Note J – Income Taxes

The Company’s effective income tax rate generally exceeds the statutory U.S. tax rate of 35%. The effective tax rate is calculated as the amount of income tax expense divided by income before income tax expense. For the three-month and nine-month periods in 2011 and 2010, the Company’s effective income tax rates were as follows:

 

     2011     2010  

Three months ended September 30

     37.2     44.0

Nine months ended September 30

     41.1     42.8

The effective tax rates for the periods presented exceeded the U.S. statutory tax rate of 35% due to several factors, including: the effects of income generated in foreign tax jurisdictions; U.S. state tax expense; a tax rate increase in 2011 on oil and gas profits in the U.K.; and certain expenses, including exploration and other expenses in certain foreign jurisdictions, for which no income tax benefits are available or are not presently being recorded due to a lack of reasonable certainty of adequate future revenue against which to utilize these expenses as deductions. A one-time tax benefit in Malaysia reduced income tax expense in 2011.

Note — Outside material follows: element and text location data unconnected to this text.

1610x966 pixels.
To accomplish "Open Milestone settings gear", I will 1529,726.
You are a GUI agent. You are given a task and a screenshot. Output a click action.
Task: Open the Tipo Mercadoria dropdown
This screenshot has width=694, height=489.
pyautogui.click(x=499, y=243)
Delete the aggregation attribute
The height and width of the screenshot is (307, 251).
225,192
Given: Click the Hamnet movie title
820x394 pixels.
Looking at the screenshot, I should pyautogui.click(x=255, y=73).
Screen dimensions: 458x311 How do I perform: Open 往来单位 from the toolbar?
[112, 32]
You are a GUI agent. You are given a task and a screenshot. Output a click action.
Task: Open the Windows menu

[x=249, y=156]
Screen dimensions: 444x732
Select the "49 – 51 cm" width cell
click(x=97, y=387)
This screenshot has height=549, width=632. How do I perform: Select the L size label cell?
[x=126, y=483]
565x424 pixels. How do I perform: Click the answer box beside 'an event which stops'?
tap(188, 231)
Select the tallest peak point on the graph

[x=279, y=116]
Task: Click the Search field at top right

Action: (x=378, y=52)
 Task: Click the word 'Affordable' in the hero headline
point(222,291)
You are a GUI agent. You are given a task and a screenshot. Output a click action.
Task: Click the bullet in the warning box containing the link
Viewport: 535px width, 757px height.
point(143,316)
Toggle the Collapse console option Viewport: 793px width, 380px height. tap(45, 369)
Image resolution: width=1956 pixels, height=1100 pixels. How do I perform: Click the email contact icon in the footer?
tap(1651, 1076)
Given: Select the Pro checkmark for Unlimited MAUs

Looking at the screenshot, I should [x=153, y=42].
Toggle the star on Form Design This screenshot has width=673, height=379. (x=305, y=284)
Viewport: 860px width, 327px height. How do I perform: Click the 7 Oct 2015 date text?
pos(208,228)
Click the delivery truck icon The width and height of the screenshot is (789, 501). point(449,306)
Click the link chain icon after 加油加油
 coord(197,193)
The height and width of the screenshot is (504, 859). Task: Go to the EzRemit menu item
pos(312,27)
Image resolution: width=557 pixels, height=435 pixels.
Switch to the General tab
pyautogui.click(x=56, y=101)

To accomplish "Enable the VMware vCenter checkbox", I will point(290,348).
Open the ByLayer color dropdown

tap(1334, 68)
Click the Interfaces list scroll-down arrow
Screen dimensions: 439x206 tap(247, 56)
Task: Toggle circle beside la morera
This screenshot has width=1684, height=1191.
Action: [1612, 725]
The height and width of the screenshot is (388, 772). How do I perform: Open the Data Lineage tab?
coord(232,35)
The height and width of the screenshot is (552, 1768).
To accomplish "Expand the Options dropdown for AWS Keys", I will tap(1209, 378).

In July 2011, the United Kingdom enacted a supplemental tax rate increase for oil and gas companies effective retroactive to March 2011. The total U.K. tax rate increased from 50% to 62% for oil and gas companies. The Company recorded the effect of this tax increase in its consolidated financial statements in the third quarter 2011. The supplemental tax increased income tax expense by $14.5 million for the three-month and nine-month periods ended September 30, 2011. The majority of this impact relates to a third quarter adjustment to increase the carrying value of net deferred tax liabilities associated with U.K. upstream operations. The tax rates for the three-month and nine-month periods in 2010 benefited 0.5% and 0.2%, respectively, for an income tax adjustment in the U.K.

In the third quarter 2011, it was determined that Block P expenditures are deductible against Block K income. The Company recorded a $25.6 million income tax benefit in the three-month and nine-month periods ended September 30, 2011 associated with prior-year expenditures in Block P. The Company had previously recognized no tax benefits associated with Block P expenditures.

The Company’s tax returns in multiple jurisdictions are subject to audit by taxing authorities. These audits often take years to complete and settle. Although the Company believes that recorded liabilities for unsettled issues are adequate, additional gains or losses could occur in future years from resolution of outstanding unsettled matters. During the third quarter of 2011, $6.5 million of uncertain tax positions were settled in the U.S. and recorded as a benefit due to a lapse of time related to the statute of limitation. As of September 30, 2011, the earliest years remaining open for audit and/or settlement in our major taxing jurisdictions are as follows: United States – 2008; Canada – 2006; United Kingdom – 2009; and Malaysia – 2006.